Many IT organizations today are being asked to do more with less, reducing budgets or perhaps curtailing data center expansion projects altogether. Faced with the harsh realities of a difficult economic climate data center managers will need to focus on creating the most efficient operating environments in order to extend the life of existing data centers. These efficiencies can be gained through many avenues; increasing compute densities, creating cold aisle containment systems, more effective use of outside air, but the key component over time will be having an easily understood metric to gauge just how efficient the data center is, and how much improvement in efficiencies have been created on an ongoing basis.

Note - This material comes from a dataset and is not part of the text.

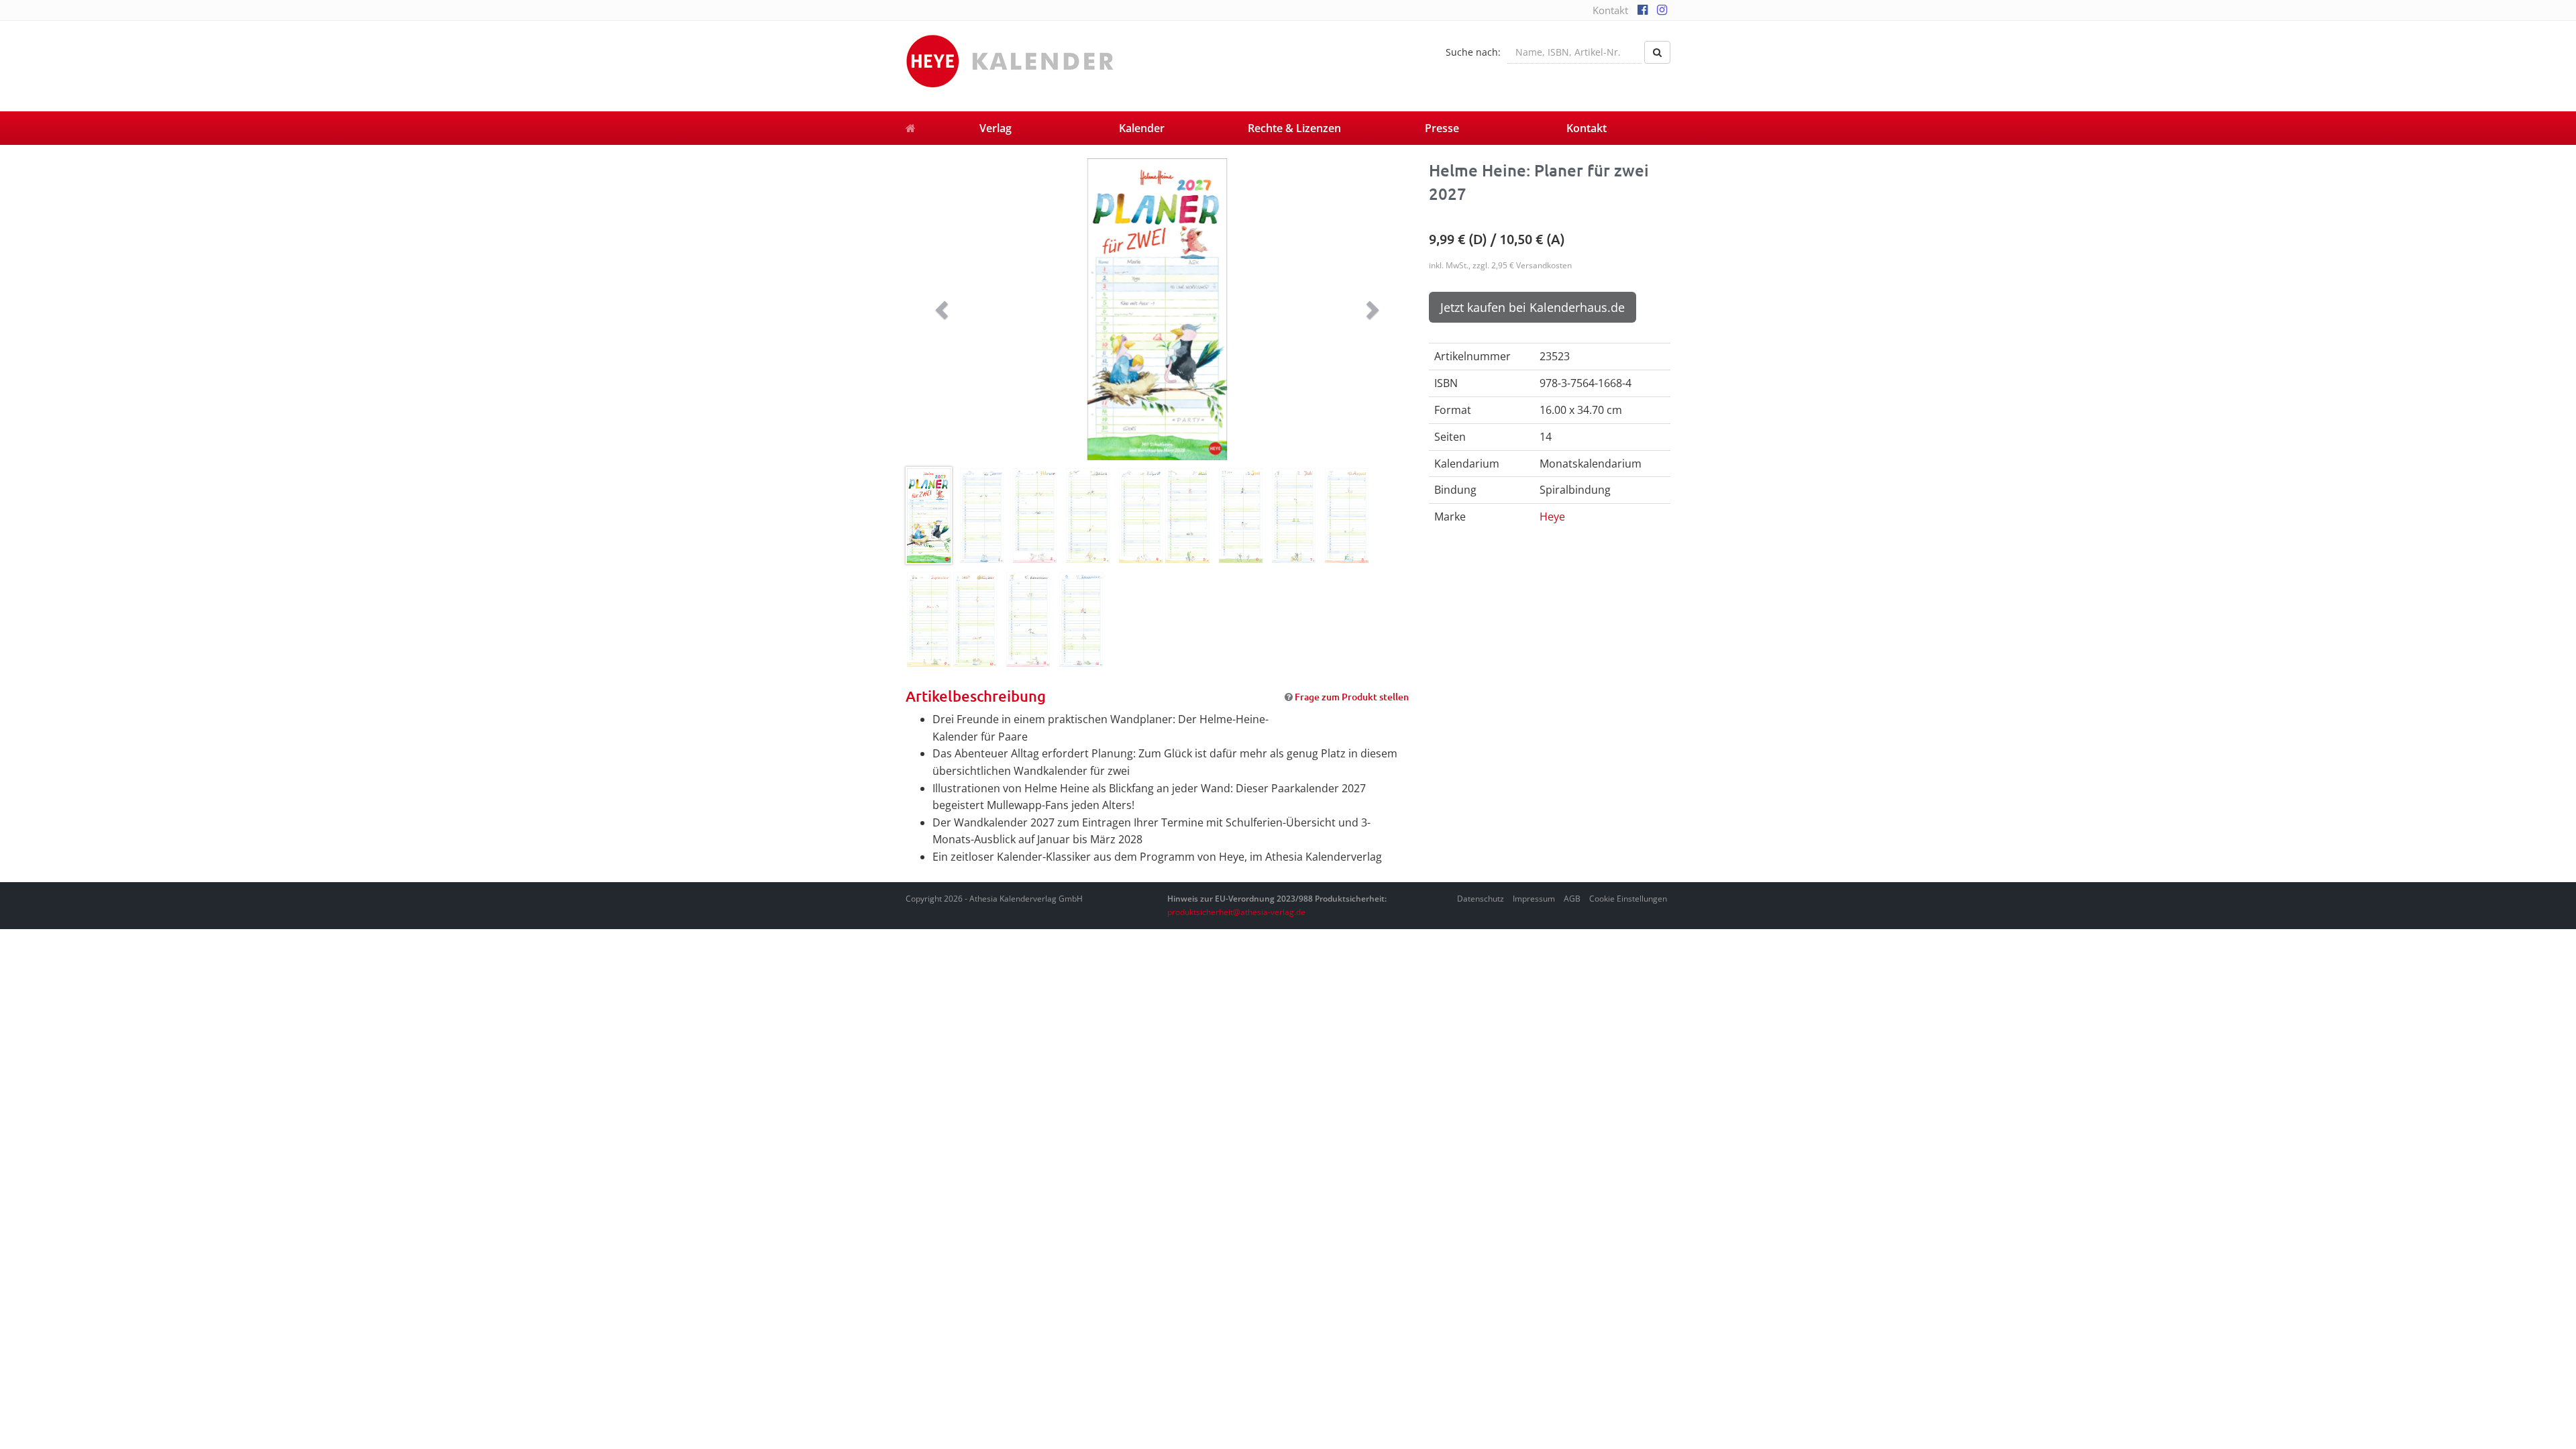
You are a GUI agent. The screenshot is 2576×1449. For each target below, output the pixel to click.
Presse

What’s the issue? With the increased awareness of the environmental impact data centers can have there has been a flurry of activity around the need for a data center efficiency metric. Many that have been proposed, including PUE to DCiE attempt to map a direct relationship between total facility power delivered and IT equipment power used. While these metrics will provide a high level benchmark for comparison purposes between data centers, what they do not provide is any criteria to show incremental improvements in efficiency over time. Most importantly, they do not allow for monitoring the effective use of the power supplied – just the differences between power supplied and power consumed. There is no negative, or positive effect of more efficiently utilizing the compute resources at hand, so a data center with a PUE of 2.0, running all x86 servers at 5% utilization, could have the same PUE as another data center running the same number of servers at 50% utilization, effectively producing 10 times the compute capacity as data center 1.
The PPE Metric: A more effective way to look at energy consumption is to analyze the effective use of power by existing IT equipment, relative to the performance of that equipment. While this may sound intuitively obvious (who wouldn’t want more efficient IT). A typical x86 server will consume between 60% and 70% of its total power load when running at low utilization levels. Raising utilization levels has only a nominal impact on power consumed and yet a significant impact on effective performance per kilowatt. Pushing IT resources towards higher effective performance per kilowatt can have a twofold effect of improving energy consumption (putting energy to work), and also extending the life of existing assets through increased throughput.
If major IT assets were evaluated in this manner it becomes clear that not only can more efficient environments be created, but that individual asset utilization levels can be increased, effectively improving the performance per square foot within the data center, and potentially deferring the construction of a new data center.
At Gartner we have created a metric to help demonstrate this effect, Called the Power to Performance Effectiveness metric (PPE), it was developed to help identify at the device level, where efficiencies could be gained. Unlike other metrics the PPE does not compare actual performance to hypothetical maximums, but rather is designed to allow the user to define their own optimal maximum performance levels, and then compare average performance against the optimum.
There are three critical components that come into play, only one of which is out of the primary control of IT; rack density levels, server utilization levels, and energy consumption. Rack density levels are usually mandated by IT management and as often as not are defined based on power levels and the potential heat load that might be generated by specific rack densities. In a typical data center today rack densities of 50%-60% are very common, yielding an average of 25 1U server slots per rack. Server utilization, especially in x86 environments, is often at the low end of the performance range, averaging between 7 and 15% in many organizations today. One of the key drivers for virtualization has been to improve these performance levels, driving servers up towards 60%-70% average utilization. Driving these servers to higher utilization levels does not dramatically increase power consumption, but PPE is designed to capture that as well. Therefore optimal power can be defined as not total compute output – but realistic compute output – compared to energy used.
Since PPE looks at not only energy required but asset utilization levels, the results point out rather quickly \the percentage of growth available within this existing configuration. With a combination of higher virtualization levels and increased rack densities it’s likely most rack environments will support existing growth rates for quite some time. And yes, we must assume that both power and cooling are available to support these higher densities. If not, an analysis of the cost to add additional power and cooling vs. the cost to build out a new data center might in fact change the overall decision making process.
Bottom Line: PPE is not the end-all of power and performance monitoring, but was designed to give IT Managers a view of performance levels within their data centers, and a means to compare that performance to realistic potential (optimal) performance levels, rather than just using a hypothetical maximum. Using PPE on an ongoing basis will yield a clear view of how power and performance use is changing over time, and how an organizations overall data center efficiency is improving. A detailed review of PPE will be published on the Gartner research site shortly.